International Holocaust Remembrance Day fell on Tuesday, yesterday, “marking the passage of 70 years since the January 27, 1945, liberation of Auschwitz by Soviet soldiers.”
After conversing with a singularly self-centered, narcissistic Jew, I thought of another, very different and magnificent man, who survived the Auschwitz-Birkenau “extermination camps where an estimated 1.1 million people—mostly Jews from across Europe, but also political opponents, prisoners of war, homosexuals, and Roma—were killed in gas chambers or by systematic starvation, forced labor, disease, or medical experiments.” (The Atlantic.)
Viktor E. Frankl came out of Auschwitz to found the Third Viennese School of Psychotherapy. The philosopher and distinguished psychiatrist said this of his experience in Auschwitz: “In the camps one lost everything, except the last of the human freedoms, to choose one’s attitude in any given set of circumstances, to choose one’s own way.”
To plagiarize myself, “You can see why liberals have always preferred Freud to Frankl [my family included, whether they know it or not]. They retain a totemic attachment to the Freudian idea that traumatic toilet training is destiny.”
Dr. Frankl, who lost his wife in Auschwitz, but told so poignantly of finding her again in a little chirping bird that followed him—found free will and agency in … Auschwitz too.

+===+

*Work instruction*: From the Holocaust remembrance text, extract the passage that opens with the words containing "Dr. Frankl, who" and closes with "in … Auschwitz too.", copying it word for word.

*Source data*:
+===+

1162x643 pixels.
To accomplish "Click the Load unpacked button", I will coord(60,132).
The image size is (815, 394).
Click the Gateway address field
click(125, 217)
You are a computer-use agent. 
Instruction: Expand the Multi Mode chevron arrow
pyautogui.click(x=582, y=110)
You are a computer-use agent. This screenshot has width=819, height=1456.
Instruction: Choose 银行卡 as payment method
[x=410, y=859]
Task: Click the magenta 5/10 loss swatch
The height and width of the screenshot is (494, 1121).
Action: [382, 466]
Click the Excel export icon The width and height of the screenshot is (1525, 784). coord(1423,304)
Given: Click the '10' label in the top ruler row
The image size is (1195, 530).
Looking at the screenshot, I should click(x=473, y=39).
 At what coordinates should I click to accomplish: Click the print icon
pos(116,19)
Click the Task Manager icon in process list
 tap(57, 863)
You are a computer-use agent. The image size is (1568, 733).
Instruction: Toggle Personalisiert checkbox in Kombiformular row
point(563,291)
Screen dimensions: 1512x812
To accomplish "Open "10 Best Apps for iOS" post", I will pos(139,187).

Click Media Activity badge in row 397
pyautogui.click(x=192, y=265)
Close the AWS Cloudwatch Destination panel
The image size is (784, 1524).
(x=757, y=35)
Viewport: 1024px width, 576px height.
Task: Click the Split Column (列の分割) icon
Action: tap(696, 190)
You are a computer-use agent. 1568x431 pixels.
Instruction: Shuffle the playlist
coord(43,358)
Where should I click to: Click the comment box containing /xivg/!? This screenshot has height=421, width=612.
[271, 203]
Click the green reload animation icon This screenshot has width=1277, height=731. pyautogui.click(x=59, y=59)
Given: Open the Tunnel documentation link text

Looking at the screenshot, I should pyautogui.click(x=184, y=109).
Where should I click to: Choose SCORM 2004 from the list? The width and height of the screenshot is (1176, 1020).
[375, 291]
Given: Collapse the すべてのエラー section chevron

+===+

*Answer area*:
Dr. Frankl, who lost his wife in Auschwitz, but told so poignantly of finding her again in a little chirping bird that followed him—found free will and agency in … Auschwitz too.